Registration schematic

Once registration (mapping) of the in vivo 3-D MRI volume with a stack of warped 2-D histopathology slices is achieved, image information about any part of the gland—such as foci of cancer, benign hyperplastic nodules, or inflammation—can be transferred across all in vivo modalities, thus providing researchers with valuable spatial information about the significance of imaging features. Previously, we reported registration errors between pathology and in vivo MRI using MI registration techniques and ex vivo MRI (but without the use of custom molds) in the range 2.3–3.7 mm [20].

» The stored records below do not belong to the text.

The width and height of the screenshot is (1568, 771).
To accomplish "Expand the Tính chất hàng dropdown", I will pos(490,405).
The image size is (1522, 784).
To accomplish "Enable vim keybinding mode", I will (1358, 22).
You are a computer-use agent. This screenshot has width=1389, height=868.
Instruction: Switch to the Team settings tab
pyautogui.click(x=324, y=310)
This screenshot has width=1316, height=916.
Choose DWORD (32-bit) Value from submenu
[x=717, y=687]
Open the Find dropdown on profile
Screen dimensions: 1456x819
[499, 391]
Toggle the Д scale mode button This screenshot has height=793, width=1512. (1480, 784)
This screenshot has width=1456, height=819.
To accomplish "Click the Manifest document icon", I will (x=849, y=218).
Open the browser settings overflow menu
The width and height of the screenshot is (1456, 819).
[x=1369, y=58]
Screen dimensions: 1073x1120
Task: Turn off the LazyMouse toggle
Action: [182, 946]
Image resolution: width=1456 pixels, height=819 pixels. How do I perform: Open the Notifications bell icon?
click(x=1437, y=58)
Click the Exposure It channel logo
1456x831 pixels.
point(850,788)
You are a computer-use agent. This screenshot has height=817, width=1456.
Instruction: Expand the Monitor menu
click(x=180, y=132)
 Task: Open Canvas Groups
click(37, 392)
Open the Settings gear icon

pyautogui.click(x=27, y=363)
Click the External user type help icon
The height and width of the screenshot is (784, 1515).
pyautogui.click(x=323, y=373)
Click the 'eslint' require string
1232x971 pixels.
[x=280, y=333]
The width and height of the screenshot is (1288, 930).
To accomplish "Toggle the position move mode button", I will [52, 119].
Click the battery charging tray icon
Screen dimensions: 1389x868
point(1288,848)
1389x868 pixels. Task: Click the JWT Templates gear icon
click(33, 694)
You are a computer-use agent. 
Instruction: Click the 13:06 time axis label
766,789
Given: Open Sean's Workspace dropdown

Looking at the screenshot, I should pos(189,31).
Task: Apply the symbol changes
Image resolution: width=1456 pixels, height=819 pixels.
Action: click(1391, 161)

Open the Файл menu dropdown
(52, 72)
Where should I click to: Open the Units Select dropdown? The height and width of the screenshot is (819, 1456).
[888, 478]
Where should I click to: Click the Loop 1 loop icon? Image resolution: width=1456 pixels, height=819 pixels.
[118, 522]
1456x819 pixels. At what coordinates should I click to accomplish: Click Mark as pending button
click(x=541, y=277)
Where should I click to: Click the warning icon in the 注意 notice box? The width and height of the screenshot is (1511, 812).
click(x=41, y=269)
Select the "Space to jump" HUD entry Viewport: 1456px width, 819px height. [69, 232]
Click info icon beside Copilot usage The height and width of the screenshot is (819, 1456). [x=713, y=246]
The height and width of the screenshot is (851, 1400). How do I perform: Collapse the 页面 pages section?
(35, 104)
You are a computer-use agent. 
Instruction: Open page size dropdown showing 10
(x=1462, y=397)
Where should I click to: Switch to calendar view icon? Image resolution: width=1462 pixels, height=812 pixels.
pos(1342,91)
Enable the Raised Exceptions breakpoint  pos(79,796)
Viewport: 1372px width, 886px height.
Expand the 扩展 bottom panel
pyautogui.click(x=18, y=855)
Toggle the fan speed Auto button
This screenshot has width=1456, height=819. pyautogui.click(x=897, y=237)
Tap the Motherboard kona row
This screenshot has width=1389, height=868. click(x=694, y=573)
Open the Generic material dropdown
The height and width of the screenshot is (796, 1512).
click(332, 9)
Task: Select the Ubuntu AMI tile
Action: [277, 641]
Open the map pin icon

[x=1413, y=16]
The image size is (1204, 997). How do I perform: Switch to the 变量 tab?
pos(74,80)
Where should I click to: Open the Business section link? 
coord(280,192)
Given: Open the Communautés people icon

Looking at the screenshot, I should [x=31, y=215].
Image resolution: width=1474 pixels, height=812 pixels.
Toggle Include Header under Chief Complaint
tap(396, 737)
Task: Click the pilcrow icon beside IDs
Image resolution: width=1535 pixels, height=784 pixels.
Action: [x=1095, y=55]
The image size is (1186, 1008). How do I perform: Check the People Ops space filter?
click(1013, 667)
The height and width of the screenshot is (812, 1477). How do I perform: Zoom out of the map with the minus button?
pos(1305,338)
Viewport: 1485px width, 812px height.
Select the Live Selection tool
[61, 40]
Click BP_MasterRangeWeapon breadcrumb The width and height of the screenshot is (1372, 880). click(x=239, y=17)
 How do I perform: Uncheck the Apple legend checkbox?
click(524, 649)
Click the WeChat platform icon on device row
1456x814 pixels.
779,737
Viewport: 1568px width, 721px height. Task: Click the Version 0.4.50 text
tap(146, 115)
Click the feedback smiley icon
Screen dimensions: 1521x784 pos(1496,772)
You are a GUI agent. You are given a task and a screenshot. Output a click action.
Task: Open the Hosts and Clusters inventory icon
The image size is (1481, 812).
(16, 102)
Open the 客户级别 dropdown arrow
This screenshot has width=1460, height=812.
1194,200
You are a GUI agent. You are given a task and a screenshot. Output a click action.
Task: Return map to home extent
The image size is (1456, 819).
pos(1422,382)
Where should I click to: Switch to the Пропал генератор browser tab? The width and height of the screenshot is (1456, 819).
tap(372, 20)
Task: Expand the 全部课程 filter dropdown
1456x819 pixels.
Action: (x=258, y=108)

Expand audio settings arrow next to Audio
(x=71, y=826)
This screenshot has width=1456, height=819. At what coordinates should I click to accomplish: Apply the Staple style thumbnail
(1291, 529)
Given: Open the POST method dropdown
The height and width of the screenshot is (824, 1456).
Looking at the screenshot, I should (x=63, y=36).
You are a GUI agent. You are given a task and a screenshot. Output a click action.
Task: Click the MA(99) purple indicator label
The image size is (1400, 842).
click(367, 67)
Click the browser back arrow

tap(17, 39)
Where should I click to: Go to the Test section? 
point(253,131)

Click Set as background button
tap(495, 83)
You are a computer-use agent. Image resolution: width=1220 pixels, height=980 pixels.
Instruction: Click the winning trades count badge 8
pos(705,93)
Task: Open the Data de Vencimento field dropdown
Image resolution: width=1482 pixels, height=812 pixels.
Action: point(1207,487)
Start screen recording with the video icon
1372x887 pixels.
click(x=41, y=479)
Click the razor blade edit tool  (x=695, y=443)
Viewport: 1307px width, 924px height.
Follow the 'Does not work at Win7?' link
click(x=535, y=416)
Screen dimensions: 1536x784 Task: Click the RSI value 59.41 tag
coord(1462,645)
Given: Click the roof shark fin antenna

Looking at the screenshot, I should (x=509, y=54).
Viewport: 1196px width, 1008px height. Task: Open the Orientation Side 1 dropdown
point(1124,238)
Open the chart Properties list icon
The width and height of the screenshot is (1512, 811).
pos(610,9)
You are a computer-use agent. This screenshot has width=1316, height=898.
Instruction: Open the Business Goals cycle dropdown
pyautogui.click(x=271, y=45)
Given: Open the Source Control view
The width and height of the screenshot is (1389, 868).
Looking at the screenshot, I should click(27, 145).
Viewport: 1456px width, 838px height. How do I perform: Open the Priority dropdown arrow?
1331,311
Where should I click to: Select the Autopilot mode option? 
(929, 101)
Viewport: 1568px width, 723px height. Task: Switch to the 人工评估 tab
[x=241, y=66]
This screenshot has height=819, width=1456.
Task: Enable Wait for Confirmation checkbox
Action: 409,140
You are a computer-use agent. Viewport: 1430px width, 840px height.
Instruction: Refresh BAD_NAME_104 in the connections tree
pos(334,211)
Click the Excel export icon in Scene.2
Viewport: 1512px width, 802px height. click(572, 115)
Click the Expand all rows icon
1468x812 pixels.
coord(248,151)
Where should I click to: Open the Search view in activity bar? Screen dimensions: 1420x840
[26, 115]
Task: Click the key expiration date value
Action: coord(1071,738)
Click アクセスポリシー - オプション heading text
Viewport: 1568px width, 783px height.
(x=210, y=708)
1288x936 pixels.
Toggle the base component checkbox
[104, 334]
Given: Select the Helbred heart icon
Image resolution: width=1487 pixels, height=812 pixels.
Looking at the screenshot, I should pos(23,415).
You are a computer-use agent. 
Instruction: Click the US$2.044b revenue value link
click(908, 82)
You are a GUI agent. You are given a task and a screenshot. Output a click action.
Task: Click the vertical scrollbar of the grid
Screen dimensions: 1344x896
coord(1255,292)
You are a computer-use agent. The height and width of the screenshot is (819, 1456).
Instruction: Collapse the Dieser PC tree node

Many iterative and semiautomatic deformable registration algorithms have been developed to facilitate the comparison of imaging and histology, but credible estimates for registration errors for many methods have not been published. Since these methods do not rely on the intermediate data provided by ex vivo imaging, they appear to possess incomplete information to drive all the necessary deformations for accurate registration. However, with sufficient image information provided by both ex vivo and in vivo imaging, and volumetric histopathology, automated registration techniques can reduce the laborious and time-consuming registration task, and can improve the accuracy and applicability of registration techniques [30] in mapping histopathology back onto in vivo imaging.

Conclusion

The ability to unequivocally link specific in vivo prostate cancer imaging features to pathology is of great importance. This is especially true as clinical trials investigating the performance of imaging in primary prostate cancer are time-consuming and costly. The additional expenses related to advanced techniques for registration of in vivo imaging and pathology which require ex vivo imaging of the prostate specimen and possibly custom mold production are small in comparison to the overall costs of clinical trials. Employing advanced registration techniques will improve the impact of such research. One can also speculate that the total number of subjects needed to assess efficacy of imaging in primary prostate cancer could be reduced as a result of decreased bias and measurement errors. Employing advanced registration techniques may well be cost effective and is recommended for research applications. This is particularly true for primary prostate cancer, which often presents with multifocal disease of varying clinical significance.